Bullet-train P.R.: Biggest scandal of all is hiding of key fact in 2008

The stories over the weekend about the heavy public relations spending by the California High-Speed Rail Authority have inspired fresh ire and dismay over the CHSRA. The coverage offers more evidence of the religious zealotry with which supporters pursue their boondoggle. After a half-dozen independent assessments trash the project, they remain convinced that their biggest problem is poor PR. Yet the far bigger PR scandal dates back to 2008 — when a crucial but devastating fact about the bullet train’s  business plan was held back from California voters until just after they’d narrowly given the OK to spend $9.95 billion in public funds on the project.

People who have followed the bullet train fiasco as it has unfolded are aware of the sharply critical independent evaluations of every facet of the project, and with the horrible public image the rail authority now has in Silicon Valley and the Central Valley because of the klutzy ways it has operated. They also have seen coverage of how the bullet train was promoted for years with myths about ridership, ticket cost, economic value, environmental benefits and so much more.

But what has never been emphasized nearly enough is that the boondoggle isn’t solely a familiar government scandal involving wasteful spending. Instead, it appears that the rail authority didn’t just exaggerate and oversell its project.
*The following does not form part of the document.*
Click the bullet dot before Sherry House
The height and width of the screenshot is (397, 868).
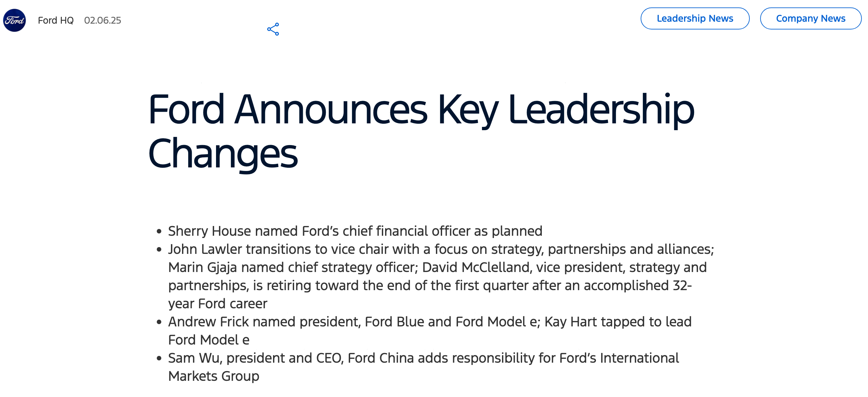[159, 232]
The public record suggests that its execs and P.R. people may have actually broken a state law when they kept a crucial fact from voters in 2008.

This is from the Oct. 9, 2008, S.F. Chronicle:

A group opposing Proposition 1A, the high-speed rail bond measure, filed suit against the California High Speed Rail Authority on Wednesday for failing to release an updated business plan by a Sept. 1 deadline.

“A more clear violation of law is hard to imagine,” said Jon Coupal, president of the Howard Jarvis Taxpayers Association said in a press release. His group filed the suit and is opposing the measure.

The suit seeks a court order mandating the report be produced “as required by law.”

But authority officials say that’s impossible – and that the association knows that.

Legislation signed by Gov. Arnold Schwarzenegger on Aug. 27 required the updated business plan but authority officials said they wouldn’t have money to work on it until the state passed a budget, and estimated it would take 45 days to complete. The budget was signed on Sept. 23 – 85 days late.  …

Authority spokeswoman Kris Deutschmann said most of the contents of the plan have already been made public, but they need to be compiled and updated – a process that will be completed within weeks. That could be before or after the Nov. 4 election, she said.

So the contents were known, and this missing of the deadline was of little import. Really? All Californians had heard was happy talk, especially a ballot description that was so ridiculous that it prompted a state appeals court to rule the Legislature could no longer draft ballot descriptions.

When the business plan finally was released — days after the election — it was full of happy talk. But it also had one paragraph that could have turned the election had it been widely publicized (the bolding is mine):

In the spring of 2008, the Authority issued a Request for Expressions of Interest (RFEI) as an effort to gauge private sector interest in participating in a P3 arrangement for the high-speed train project. Interest was strong, especially among construction firms, system and equipment providers, financial institutions and operators. However, most private firms responding made it clear that they would need both financial and political commitments from state officials that government would share the risks to their participation. The amount of private funding and timing of private sector participation will be a reflection of how risky the private sector perceives this project overall.

Shared risk equals commitment to provide public funding — i.e., taxpayer subsidies — should ridership or revenue come up short. That’s illegal under Proposition 1A. And that is what the business plan for the project contemplated all along — except voters weren’t told about it until days after giving their blessing (and $9.95 billion) to the project.

So while the current scandal over heavy PR costs plays out, the bigger picture must not be forgotten. The bullet train was built on dishonesty from the start, when voters were told they’d never have to give another dime to the project — even as train planners and executives knew taxpayers would have to “share risks” going forward to attract the billions in private investments needed for the project to come to fruition.

This fish didn’t just start rotting recently. It began rotting in 2008. Hence the current stench.